House escalates row with KPK over budget talks
Ina Parlina, The Jakarta Post, Jakarta | Sun, 10/02/2011 8:00 AM
The House of Representatives has escalated its row with the Corruption Eradication Commission (KPK) over whether the latter could question the legislative body’s budget committee leaders as witnesses in a corruption case.
House Speaker Marzuki Alie on Saturday suggested that the KPK postpone the questioning of the budget committee leaders, pending the completion of the 2012 state budget deliberation.
Marzuki said that the budget committee was tasked with deliberating the use of state funds that amounted to Rp 1,300 trillion (US$148.2 billion), while the graft probe involved only a “few billions of rupiah”.

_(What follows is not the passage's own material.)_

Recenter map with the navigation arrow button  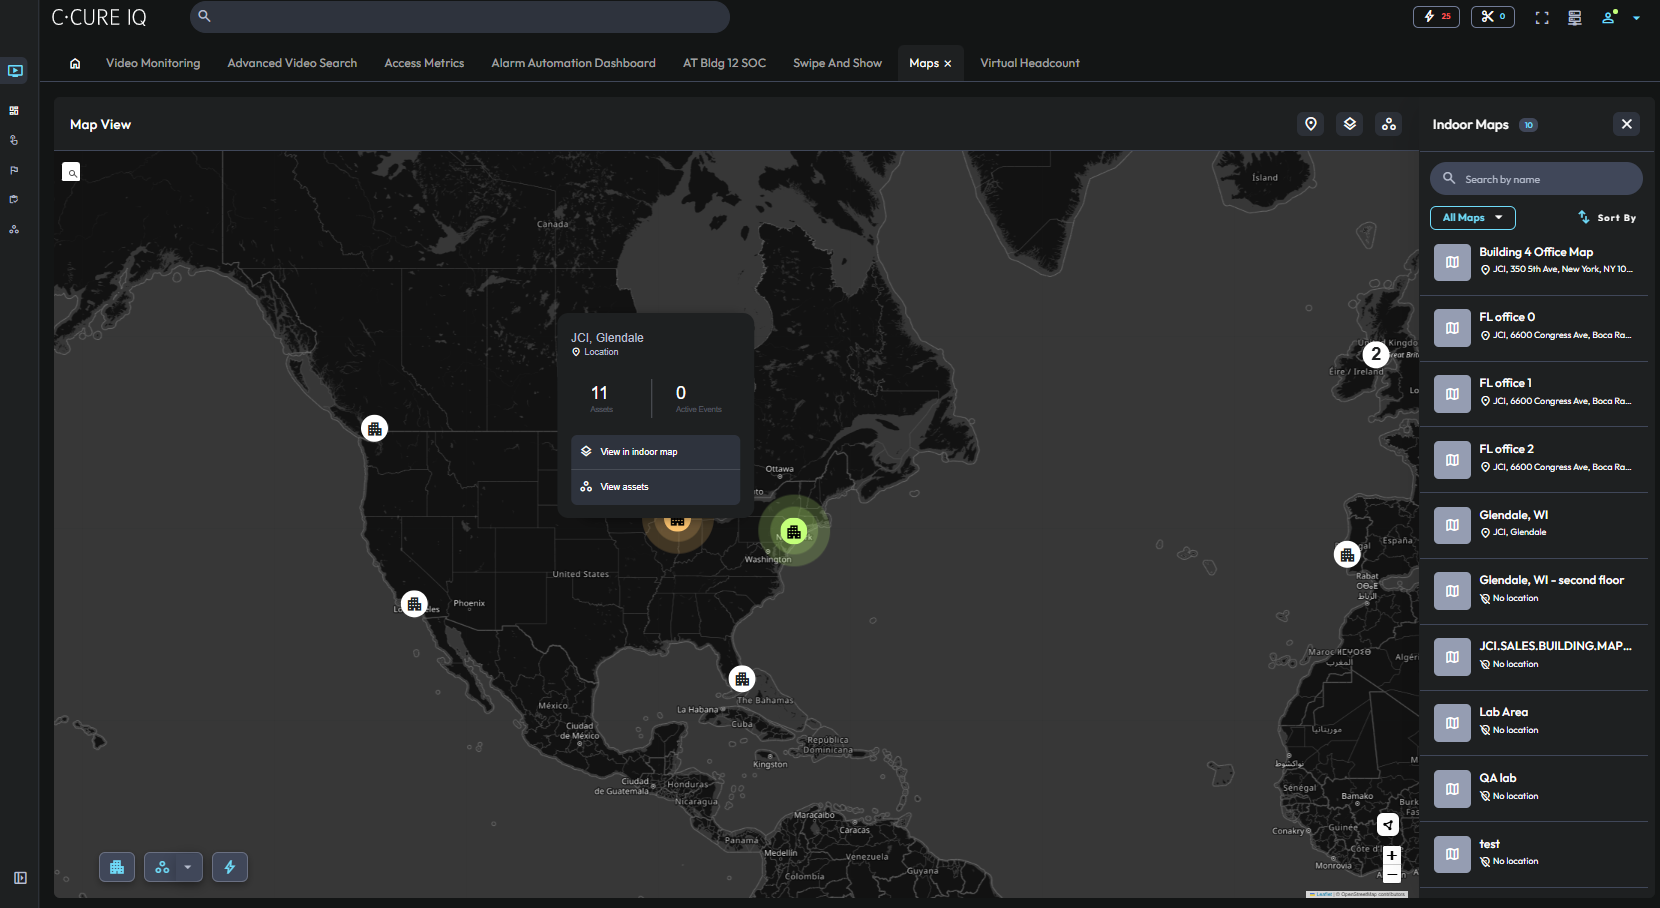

“Please suspend [the questioning]. We need to look for a shared understanding [on the issue] so that this row won’t disadvantage the people,” he said, adding that the suspension was needed to let the budget committee work on the budget deliberations, which should be completed by the end of this month.
The House and the antigraft body have again been embroiled in a dispute over what appears to be the House’s long resentment over the KPK’s move to take on corruption involving House members.
The KPK insisted on questioning the budget committee leaders, who approved a graft-ridden construction project worth Rp 500 billion proposed by the Manpower and Transmigration Ministry. The agency has named three suspects in the case, including businesswoman Dhanawati and ministry official Dadong Irbarelawan, who claimed that they paid the so-called “commitment fees” — about 10 percent of the project value — to the lawmakers to secure their approval for the project.
The four committee leaders are Tamsil Linrung of the Prosperous Justice Party (PKS), Olly Dondokambey of the Indonesian Democratic Party of Struggle (PDI-P), Melchias Mekeng of the Golkar Party and Mirwan Amir of the Democratic Party. The House slammed the KPK’s move to question the four lawmakers, which they said could be seen as an attempt by the anticorruption body to meddle with the House’s constitutional tasks.
The budget committee previously threatened to suspend the 2012 state budget deliberation in protest at the move, but the KPK insisted that the probe must go on.
The House leadership has invited the KPK for a meeting to resolve the stand-off on Monday, this has been accepted by the latter after it was agreed that the budget committee leaders would not be present at the meeting.
The committee has softened its stance and is now deliberating the budget bill in Bogor, West Java, but the House leadership seems to be wary that the KPK probe could still disrupt the deliberation process.
House Deputy Speaker Anis Matta concurred with Marzuki, saying that there should no more questioning after Tamsil and Olly answered the KPK summons on Monday. The KPK, he said, must respect the House’s work as the budget deliberation is crucial for the state.
None of the KPK leaders was available to comment on Marzuki’s statement on Saturday. The Jakarta Post also failed to contact its spokesman, Johan Budi. His phone was inactive when the Post tried to call him.